Die Linzer absolvierten 2019/20 von Saisonbeginn bis zum letzten Spieltag des Jahres 31 Bewerbspartien in 149 Tagen und brachten es daher im Schnitt auf ein Match pro 4,8 Tagen. In der laufenden Spielzeit kommen die Linzer im gleichen Zeitraum auf 23 Auftritte in 114 Tagen, was einem Schnitt von einem Spiel in 5 Tagen entspricht.
Die beiden Saisonen der Oberösterreicher sind insofern vergleichbar, als dass der LASK sowohl 2019/20 als auch 2020/21 in zwei Europacup-Quali-Runden und danach in der Europa-League-Gruppenphase antrat sowie im ÖFB-Cup jeweils dreimal im Einsatz war beziehungsweise sein wird. Die Europa-League-Quali-Partien wurden von der UEFA heuer jeweils in einem Spiel durchgeführt, um den Terminstress zu reduzieren.

Gespeicherte Datensätze:
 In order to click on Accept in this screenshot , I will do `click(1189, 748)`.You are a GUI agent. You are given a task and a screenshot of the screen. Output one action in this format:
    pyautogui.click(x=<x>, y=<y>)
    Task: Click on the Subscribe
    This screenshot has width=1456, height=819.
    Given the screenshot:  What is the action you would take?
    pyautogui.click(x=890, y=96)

» AUFGABENSTELLUNG:
Bitte entscheide für jede der folgenden Aussagen, ob sie mit dem untersuchten Text übereinstimmt. Antworte jeweils mit Ja oder Nein und zitiere wörtlich die entscheidenden Worte aus dem untersuchten Text.
1. In der Saison 2019/20 bestritten die Linzer bis zum letzten Spieltag des Jahres 31 Bewerbspartien.
2. In der laufenden Spielzeit kommen die Linzer im gleichen Zeitraum im Schnitt auf ein Spiel alle 4,8 Tage.
3. Die Europa-League-Quali-Partien wurden heuer in Hin- und Rückspiel ausgetragen.

» LÖSUNG:
1. Ja: „31 Bewerbspartien in 149 Tagen“
2. Nein: „was einem Schnitt von einem Spiel in 5 Tagen entspricht“
3. Nein: „von der UEFA heuer jeweils in einem Spiel durchgeführt“